After optical imaging at Baylor College of Medicine, candidate mice were shipped via overnight air freight to the Allen Institute. The mice were perferried with the fixative mixture of 2.5% paraformaldehyde, 1%glutaraldehyde and 2% calcium chloride in 0.08 M sodium cacodylate buffer. A thick (1,200 µm) slice was cut with a vibratome and post-fixed in perfusate solution for 12–48 h. The slice was washed and prepared for reduced osmium treatment. 64. Unless otherwise stated, the steps were performed at room temperature. The first step in osmication was to have 2% osmium tetroxide with 8% v/v formamide in a 0.1 M sodium cacodylate buffer. Potassium ferricyanide 2.5% (76 mM) in 0.1 M sodium cacodylate, 90 min, was then used to reduce the osmium. The second osmium step had a concentration of 2% in the cacodyle for 150 min. Samples were washed with water and then immersed in thiocarbohydrazide for further intensification of the staining (1% thiocarbohydrazide (94 mM) in water, 40 °C, for 50 min). After washing with water, samples were immersed in a third osmium immersion of 2% in water for 90 min. After extensive washing in water, Walton’s lead aspartate (20 mM lead nitrate in 30 mM aspartate buffer, pH 5.5, 50 °C, 120 min) was used to enhance contrast. After two rounds of water wash steps, samples proceeded through a graded ethanol dehydration series (50%, 70%, 90% w/v in water, 30 min each at 4 °C, then 3 × 100%, 30 min each at room temperature). Two rounds of 100% acetonitrile (30 min each) served as a transitional solvent step before proceeding to epoxy resin (EMS Hard Plus). A progressive resin infiltration series (1:2 resin:acetonitrile (for eample, 33% v/v), 1:1 resin:acetonitrile (50% v/v), 2:1 resin acetonitrile (66% v/v) and then 2 × 100% resin, each step for 24 h or more, on a gyrotary shaker), was done before final embedding in 100% resin in small coffin moulds. After curing at 60 C for 96 h, it was time to unmoulding and mount the sample. The sections were then collected at a nominal thickness of 40 nm using a modified ATUMtome (RMC/Boeckeler61) onto six reels of grid tape61,65.
All animal procedures were approved by the Institutional Animal Care and Use Committee at the Allen Institute for Brain Science or Baylor College of Medicine.
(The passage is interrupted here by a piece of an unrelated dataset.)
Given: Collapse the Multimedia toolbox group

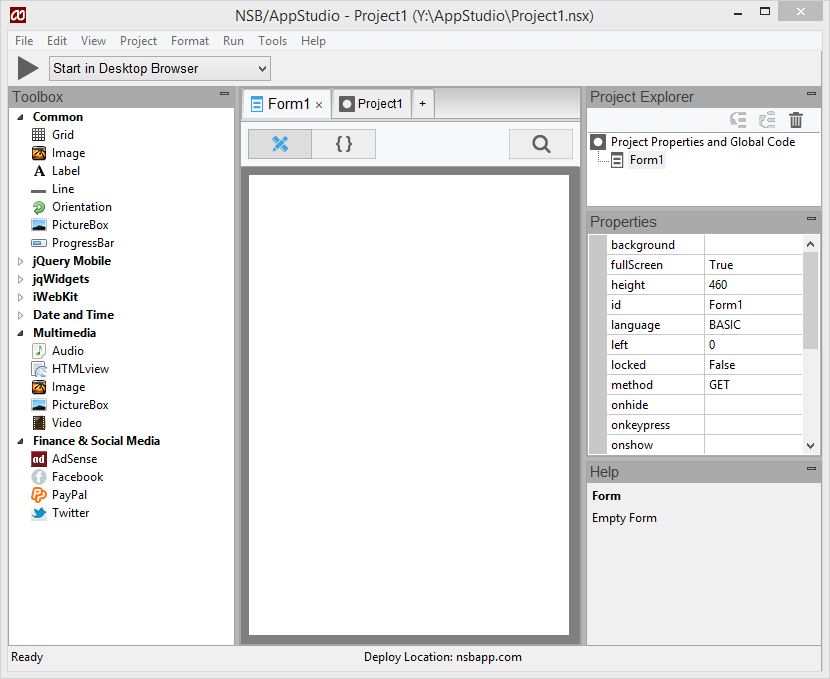Looking at the screenshot, I should click(x=21, y=333).
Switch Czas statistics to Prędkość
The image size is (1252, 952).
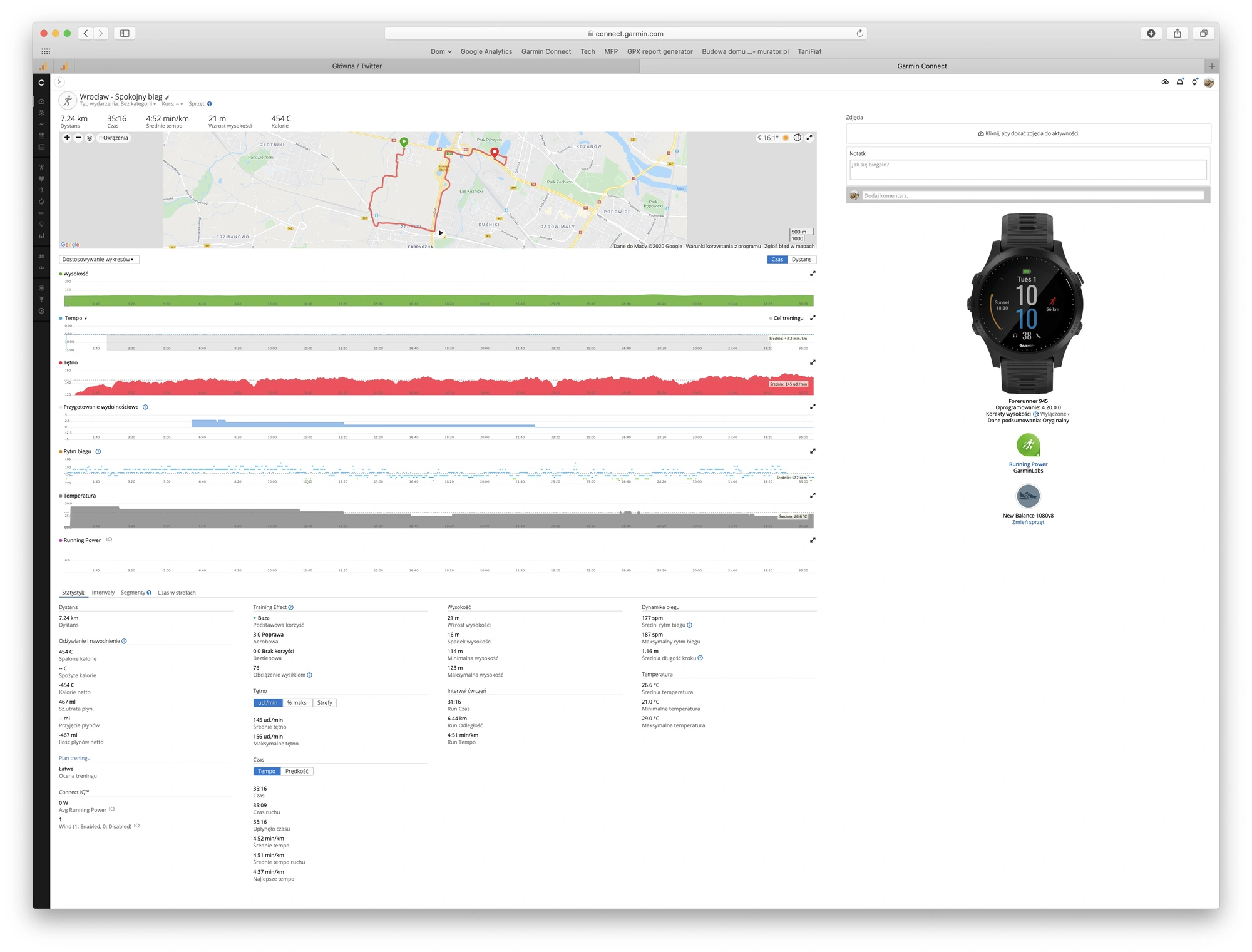point(297,772)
A neurological data acquisition was done at the College of Medicine. Afterwards the mice were transferred to the Allen Institute in Seattle and kept in a quarantine facility for 1–3 days, after which they were euthanized and perfused. All results described here are from a single male mouse, age 64 days at onset of experiments, expressing GCaMP6s in excitatory neurons via SLC17a7-Cre and Ai162 heterozygous transgenic lines (recommended and generously shared by Hongkui Zeng at the Allen Institute for Brain Science; JAX stock 023527 and 031562, respectively). Between P75 and P80 two-photon functional and structural images were taken of the cell bodies and blood vessels. The mouse was perfused at P87.
Source: Inhibitory specificity from a connectomic census of mouse visual cortex
The MICrONS dataset: data acquisition, alignment, segmentation, etc. Data source description and the data analysis process for the KLOE experiment
This dataset was acquired, aligned and segmented as part of the larger MICrONS project. The primary data resource is described in a separate publication, as well as the methods underlying dataset acquisition. We repeat some of the methodological details for the dataset here for convenience.